They all use the same simple, self-oscillating topology:
https://www.st.com/resource/en/application_note/cd00003902-electronic-transformer-for-a-12v-halogen-lamp-stmicroelectronics.pdf

[ogden]

No, I'm serious. Self-oscillating transformer drivers can be very efficient: >90% is pretty common and easy to obtain.

I would not consider 90% as efficient, especially for hi power (200W) supply. Note that electronic transformer in ST appnote has AC output, thus no rectifier losses.

They all use the same simple, self-oscillating topology:

Where's proof that Osram HALOTRONIC-PROFESSIONAL HTL you mention uses such topology?

[edit] Not exact model, but anyway - no IC. Your point proven. Thanx.
http://ixbt.photo/?id=photo:610174
http://ixbt.photo/?id=photo:610175

[Zero999]

No, I'm serious. Self-oscillating transformer drivers can be very efficient: >90% is pretty common and easy to obtain.

I would not consider 90% as efficient, especially for hi power (200W) supply. Note that electronic transformer in ST appnote has AC output, thus no rectifier losses.

They all use the same simple, self-oscillating topology:

Where's proof that Osram HALOTRONIC-PROFESSIONAL HTL you mention uses such topology?

90% is the minimum and is pretty decent for such as simple circuit. The rectifier losses will be lower, at higher voltages.
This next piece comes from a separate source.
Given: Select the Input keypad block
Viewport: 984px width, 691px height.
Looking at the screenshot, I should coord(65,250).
An couple of additional windings and MOSFETs on the secondary could be added to give synchronous rectification, but it isn't worth it for 160V.
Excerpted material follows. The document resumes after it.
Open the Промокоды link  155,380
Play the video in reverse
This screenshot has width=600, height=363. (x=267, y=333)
And, no, I don't have any proof that the Osram electronic transformers use such a topology, but given the data sheet says it has a 50kHz output and it's what's inside every other electronic halogen transformer I've seen, I'd be surprised if it's something different.
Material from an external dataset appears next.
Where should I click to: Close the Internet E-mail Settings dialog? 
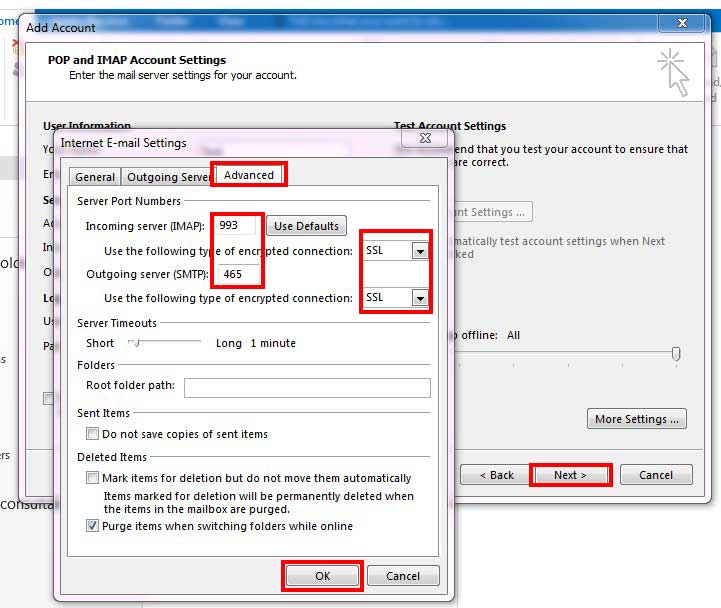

It's possible it uses an oscillator & MOSFET driver IC, such as the IRS2153D, FAN7387, L6571 etc. but I don't see why they would go to the additional expense.

If you don't want to go with self-oscillating, then use an oscillator & MOSFET driver IC, such as the IRS2153D, FAN7387, L6571 etc. The main advantage is no feedback winding on the transformer to worry about, but I doubt it will gain much efficiency-wise.
https://www.infineon.com/dgdl/Infineon-IRS2153D-DataSheet-v01_00-EN.pdf
https://www.mouser.com/datasheet/2/149/FAN7387-1006880.pdf
https://www.st.com/en/power-management/l6571.html

The nice thing about the self-oscillating topology is it tends to set the frequency to the optimal point. Here's a data sheet for the LTC1697, a CCL lamp driver IC, which still uses external transistors, in the classic, self-oscillating, Royer converter topology. If it was that bad, the IC would control the driver transistors directly, rather than PWMing the Royer oscillator.
https://www.analog.com/media/en/technical-documentation/data-sheets/1697f.pdf

The circuit I posted previously, should be more efficient, than an isolated converter. It's configured like an autotransformer, so the circuit is only doubling the voltage, which is connected in series with the primary side, giving triple the voltage, thus cutting the losses by around a third.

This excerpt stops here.